Imagine trying to share your favorite toy with all of your siblings. Actually, try to imagine sharing that particularly popular toy with not only your brothers and sisters but their friends as well. Let's take it a bit further, shall we? Not only do your brothers, sisters and their friends want in on the toy action but the kids across the street and that weirdo Carl who is always eating paste wants to play too. A bit tight, isn't it?
Well, that was sort of the situation between HUB and The Playground. The two concepts share ownership, a good chunk of a block on Congress Street and, for quite some time, a single kitchen. The kitchen in question? Yeah, not the biggest on the block. Executive chef Ben Caballero only hints at the way his back of house staff had to maneuver in such cramped quarters.
"When HUB opened we really had no idea how busy we were going to be," Caballero says. "But then Playground started serving food and we would have to bust out as much prep as possible, as early as possible, before they would open up. Tiny kitchen, like a six burner stove. So I can't tell you how relived I was when the order came in to not only expand our kitchen but get Playground their own as well."
Shutting down a popular restaurant to install new equipment, such as a bigger stove, hoods, warmers and a full prep area, isn't as easy or as cheap as you would think.

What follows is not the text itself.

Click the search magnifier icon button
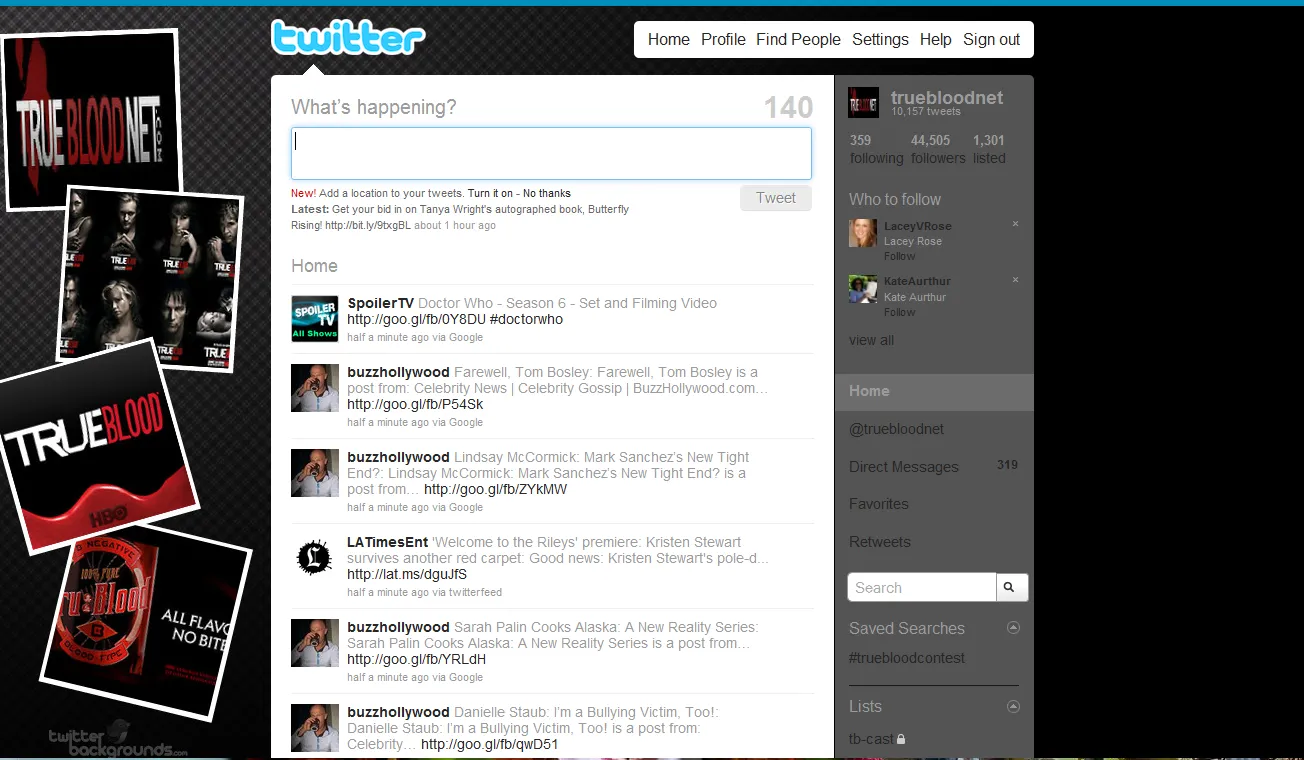This screenshot has height=760, width=1304. [1011, 588]
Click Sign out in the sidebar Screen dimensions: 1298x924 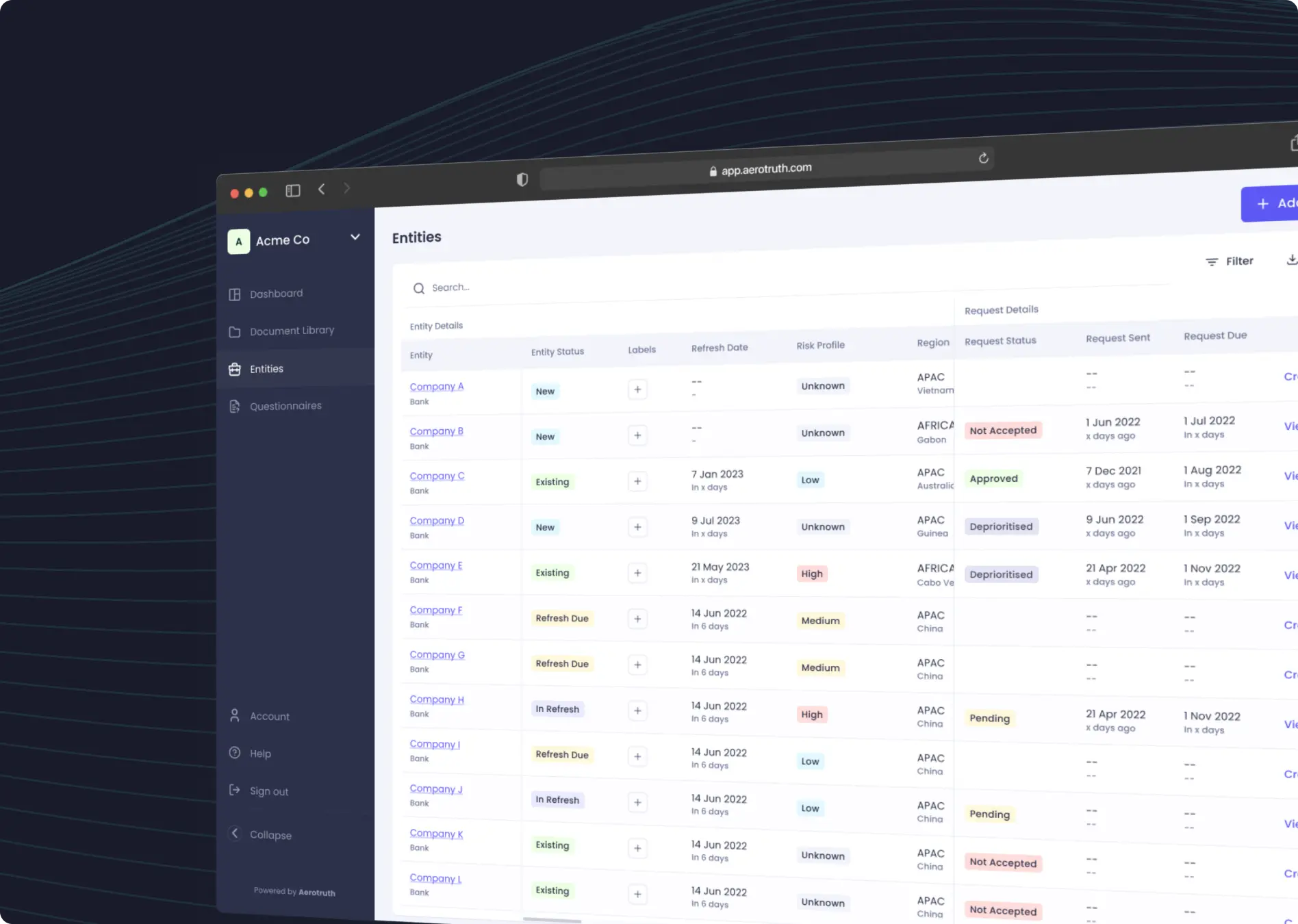pos(268,791)
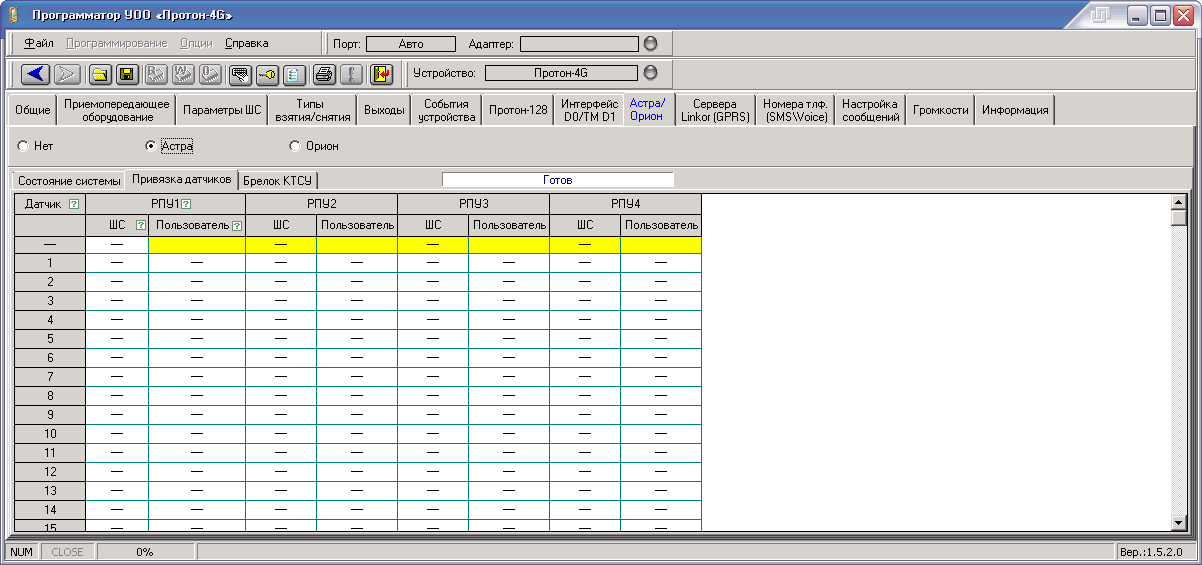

On top of the extraneous cost to get a confined kitchen up to par with the business it gets handed, the staff has to be kept happy and paid, even during a time when no money is coming in.
"Hiring and training a whole new staff is not how we work when we need to halt business for a while," says Sandy Ford, director of operations for HUB, Playground and the relatively new Martin Drug Company, a pop-up restaurant that has opened in the old Proper space in the Rialto Building. "Plus it is so much easier to open a restaurant with an experienced staff. When HUB is back in business it'll feature all of the familiar aspects and staff but with the new cooking and storage space we so desperately needed."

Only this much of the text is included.